===== TASK INPUTS =====
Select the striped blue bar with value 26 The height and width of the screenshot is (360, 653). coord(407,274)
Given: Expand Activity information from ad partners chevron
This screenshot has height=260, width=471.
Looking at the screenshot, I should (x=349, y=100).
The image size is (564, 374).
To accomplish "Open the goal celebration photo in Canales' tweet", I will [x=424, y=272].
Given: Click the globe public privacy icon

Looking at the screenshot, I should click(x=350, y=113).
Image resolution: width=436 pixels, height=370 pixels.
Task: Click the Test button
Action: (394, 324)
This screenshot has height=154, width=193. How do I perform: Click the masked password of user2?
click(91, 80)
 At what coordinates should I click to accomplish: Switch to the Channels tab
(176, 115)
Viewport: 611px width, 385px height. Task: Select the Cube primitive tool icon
=====
EXERCISE GOAL: So that nothing is lost, please repeat all of the entries exactly.

OUTPUT FOR THIS TASK:
Select the striped blue bar with value 26 The height and width of the screenshot is (360, 653). coord(407,274)
Given: Expand Activity information from ad partners chevron
This screenshot has height=260, width=471.
Looking at the screenshot, I should (x=349, y=100).
The image size is (564, 374).
To accomplish "Open the goal celebration photo in Canales' tweet", I will [x=424, y=272].
Given: Click the globe public privacy icon

Looking at the screenshot, I should click(x=350, y=113).
Image resolution: width=436 pixels, height=370 pixels.
Task: Click the Test button
Action: (394, 324)
This screenshot has height=154, width=193. How do I perform: Click the masked password of user2?
click(91, 80)
 At what coordinates should I click to accomplish: Switch to the Channels tab
(176, 115)
Viewport: 611px width, 385px height. Task: Select the Cube primitive tool icon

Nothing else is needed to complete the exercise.